原発放射能漏れで来日中止:朝日の報道姿勢

 たまたま、夕方、ネットニュースに、「イタリア・セリエAカターニアが、予定していた来日を中止した」というマスコミ各社の報道が並んでいた。何気なく読んで気になったので、それらの記事を全て開いてみたところ、やはりあることに気が付いた。少し煩雑で申し訳ないのだが、夕方、ネットニュースに並んでいた記事の比較に、少しだけつきあってほしい。
 ○ニュースの要点については、ロイターが、次のように、簡潔に報じている。
 サッカー=カターニアが親善試合の来日中止、原発トラブル懸念で (ロイター 7/25.09:05)「7月24日、サッカーのイタリア・セリエA新潟県中越沖地震による東京電力柏崎刈羽原子力発電所からの放射能漏れを理由に親善試合の来日を中止」。

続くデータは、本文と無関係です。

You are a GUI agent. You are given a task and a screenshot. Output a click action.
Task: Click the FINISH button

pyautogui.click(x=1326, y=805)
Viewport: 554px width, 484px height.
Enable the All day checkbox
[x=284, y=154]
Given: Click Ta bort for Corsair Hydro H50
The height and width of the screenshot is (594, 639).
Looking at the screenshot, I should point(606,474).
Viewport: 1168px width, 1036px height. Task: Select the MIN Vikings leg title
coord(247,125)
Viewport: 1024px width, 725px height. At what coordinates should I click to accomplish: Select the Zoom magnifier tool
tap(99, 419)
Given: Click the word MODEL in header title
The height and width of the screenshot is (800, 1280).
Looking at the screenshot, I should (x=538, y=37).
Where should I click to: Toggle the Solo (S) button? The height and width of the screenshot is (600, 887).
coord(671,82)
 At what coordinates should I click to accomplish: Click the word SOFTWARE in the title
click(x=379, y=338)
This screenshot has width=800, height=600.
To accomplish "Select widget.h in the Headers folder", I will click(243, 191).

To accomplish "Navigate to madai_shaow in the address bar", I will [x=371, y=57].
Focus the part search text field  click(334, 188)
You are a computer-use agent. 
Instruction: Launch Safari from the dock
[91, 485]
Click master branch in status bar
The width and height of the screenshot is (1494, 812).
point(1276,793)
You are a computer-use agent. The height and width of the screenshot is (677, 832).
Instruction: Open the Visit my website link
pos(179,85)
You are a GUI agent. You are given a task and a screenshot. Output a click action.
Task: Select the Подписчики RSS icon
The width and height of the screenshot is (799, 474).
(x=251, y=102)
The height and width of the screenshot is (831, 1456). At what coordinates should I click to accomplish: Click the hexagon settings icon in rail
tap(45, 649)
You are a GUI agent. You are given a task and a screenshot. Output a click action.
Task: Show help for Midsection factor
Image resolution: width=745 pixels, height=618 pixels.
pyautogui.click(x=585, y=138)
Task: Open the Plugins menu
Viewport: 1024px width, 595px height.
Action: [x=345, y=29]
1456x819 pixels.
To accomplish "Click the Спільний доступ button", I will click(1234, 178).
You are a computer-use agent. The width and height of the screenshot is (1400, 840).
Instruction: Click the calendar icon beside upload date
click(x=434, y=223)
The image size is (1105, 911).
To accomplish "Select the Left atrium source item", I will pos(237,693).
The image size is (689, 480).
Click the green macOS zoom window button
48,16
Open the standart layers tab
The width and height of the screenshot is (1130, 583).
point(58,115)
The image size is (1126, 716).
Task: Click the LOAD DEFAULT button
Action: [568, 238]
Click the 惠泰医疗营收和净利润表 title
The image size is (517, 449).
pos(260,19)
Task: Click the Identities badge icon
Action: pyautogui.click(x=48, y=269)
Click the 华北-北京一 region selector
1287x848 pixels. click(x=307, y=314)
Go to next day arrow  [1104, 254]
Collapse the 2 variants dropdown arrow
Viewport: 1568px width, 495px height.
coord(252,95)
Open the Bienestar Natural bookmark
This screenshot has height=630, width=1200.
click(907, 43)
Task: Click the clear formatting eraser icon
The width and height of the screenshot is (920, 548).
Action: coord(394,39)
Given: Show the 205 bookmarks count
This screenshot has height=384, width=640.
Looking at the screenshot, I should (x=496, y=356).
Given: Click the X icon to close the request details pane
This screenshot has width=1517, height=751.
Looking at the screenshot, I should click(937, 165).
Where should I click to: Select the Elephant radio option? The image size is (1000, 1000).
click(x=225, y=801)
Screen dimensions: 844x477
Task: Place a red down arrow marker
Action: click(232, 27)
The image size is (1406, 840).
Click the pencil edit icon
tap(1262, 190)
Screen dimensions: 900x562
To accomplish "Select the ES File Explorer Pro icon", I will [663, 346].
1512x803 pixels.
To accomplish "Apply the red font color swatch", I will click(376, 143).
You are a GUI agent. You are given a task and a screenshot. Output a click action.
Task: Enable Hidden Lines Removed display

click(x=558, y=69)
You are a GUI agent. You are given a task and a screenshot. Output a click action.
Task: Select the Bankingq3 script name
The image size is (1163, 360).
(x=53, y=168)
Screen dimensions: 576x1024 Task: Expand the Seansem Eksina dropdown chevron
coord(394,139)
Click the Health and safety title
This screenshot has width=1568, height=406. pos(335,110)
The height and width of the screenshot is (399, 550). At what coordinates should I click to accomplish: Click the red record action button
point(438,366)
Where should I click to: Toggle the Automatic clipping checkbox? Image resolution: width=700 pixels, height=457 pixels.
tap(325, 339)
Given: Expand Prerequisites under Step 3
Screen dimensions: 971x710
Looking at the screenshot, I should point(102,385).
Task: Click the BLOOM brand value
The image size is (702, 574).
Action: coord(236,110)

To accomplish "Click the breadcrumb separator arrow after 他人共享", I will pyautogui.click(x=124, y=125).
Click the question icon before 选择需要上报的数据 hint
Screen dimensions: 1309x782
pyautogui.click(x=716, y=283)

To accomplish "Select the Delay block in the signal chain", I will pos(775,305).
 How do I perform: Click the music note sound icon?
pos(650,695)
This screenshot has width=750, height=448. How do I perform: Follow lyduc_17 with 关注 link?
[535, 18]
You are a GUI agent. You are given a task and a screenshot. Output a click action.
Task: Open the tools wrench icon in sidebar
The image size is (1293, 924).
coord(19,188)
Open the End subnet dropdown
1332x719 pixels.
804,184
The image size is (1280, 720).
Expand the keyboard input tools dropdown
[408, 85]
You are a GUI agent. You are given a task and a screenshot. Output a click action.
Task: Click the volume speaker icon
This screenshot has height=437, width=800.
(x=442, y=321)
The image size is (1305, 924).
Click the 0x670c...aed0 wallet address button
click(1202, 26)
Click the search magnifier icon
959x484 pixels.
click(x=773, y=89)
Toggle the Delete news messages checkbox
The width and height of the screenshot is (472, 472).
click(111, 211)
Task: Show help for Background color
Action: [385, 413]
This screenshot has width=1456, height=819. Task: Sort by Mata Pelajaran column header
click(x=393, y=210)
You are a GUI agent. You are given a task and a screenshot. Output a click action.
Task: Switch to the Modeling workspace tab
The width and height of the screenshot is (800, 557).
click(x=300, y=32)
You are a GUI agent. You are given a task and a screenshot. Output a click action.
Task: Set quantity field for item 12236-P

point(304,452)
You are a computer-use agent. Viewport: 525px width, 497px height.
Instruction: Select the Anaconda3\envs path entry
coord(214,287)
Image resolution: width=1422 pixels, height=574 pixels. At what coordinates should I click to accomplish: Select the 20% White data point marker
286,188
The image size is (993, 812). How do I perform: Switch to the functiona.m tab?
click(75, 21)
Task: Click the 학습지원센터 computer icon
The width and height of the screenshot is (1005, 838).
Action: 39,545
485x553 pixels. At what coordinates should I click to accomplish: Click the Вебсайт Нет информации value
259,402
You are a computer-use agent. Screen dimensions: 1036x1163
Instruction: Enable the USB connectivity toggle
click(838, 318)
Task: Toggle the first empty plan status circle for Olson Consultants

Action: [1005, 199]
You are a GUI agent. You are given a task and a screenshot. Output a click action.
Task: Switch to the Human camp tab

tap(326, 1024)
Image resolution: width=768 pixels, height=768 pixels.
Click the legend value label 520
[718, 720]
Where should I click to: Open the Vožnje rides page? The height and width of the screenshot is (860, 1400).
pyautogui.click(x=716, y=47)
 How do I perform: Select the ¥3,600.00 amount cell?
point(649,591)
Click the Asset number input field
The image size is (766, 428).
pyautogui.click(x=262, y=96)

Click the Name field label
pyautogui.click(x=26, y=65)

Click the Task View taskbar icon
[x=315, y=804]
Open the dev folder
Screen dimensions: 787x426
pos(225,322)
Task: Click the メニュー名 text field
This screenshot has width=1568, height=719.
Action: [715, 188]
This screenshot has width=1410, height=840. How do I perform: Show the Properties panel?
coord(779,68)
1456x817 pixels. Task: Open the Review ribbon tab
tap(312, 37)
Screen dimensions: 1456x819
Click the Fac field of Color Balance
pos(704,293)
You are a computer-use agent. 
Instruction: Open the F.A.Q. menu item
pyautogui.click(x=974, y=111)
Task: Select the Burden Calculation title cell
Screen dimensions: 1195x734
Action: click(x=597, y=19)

 このニュースには二つのポイントがある。来日が中止になったという事実の報道と、「地震による原発からの放射能洩れ」への「懸念」がその「理由」だという報道である。
 後者に焦点を当てて、他の記事も見てみよう。
 ○産経は、私が見た時点ではまだ中止決定前の共同の配信(共同 7/21,10:26)になっていたが、基本的には全く同じで、カターニアが、「新潟県中越沖地震による放射能漏れなどの影響を懸念して」中止を検討中だとしている。
 ○毎日の署名入り中止決定報道には、その後の経緯も加えられているが、これも基本スタンスは変わりない。(毎日 7/24,20:36)「中越沖地震直後に柏崎刈羽原発で微量の放射能を含む水が漏れたニュースがイタリアで報道され、カターニア側が懸念を示し延期を要望したという。主催者側は安全性に問題のないことを説明したが受け入れられず、日程調整も難しいことから中止を決めた」。
 ○くどくて申し訳けないが、読売も、基本的に同じである。(読売 7/24,19:30)「カターニアが、新潟県中越沖地震により柏崎刈羽原子力発電所から放射能漏れが起きたことを理由に来日を中止、(中略)。今回の遠征を企画した会社が、在日イタリア大使館関係者とともに、安全には問題がないことを説明したが、カターニアのクラブ内から反対の声が多く出たという。」
 以上、全て、地震による原発放射能洩れ」に対してカターニア側が「懸念」をもち、それを「理由」に来日中止を決定。主催者側では安全だと「説明」したが「受け入れられなかった」、という流れに乗っている。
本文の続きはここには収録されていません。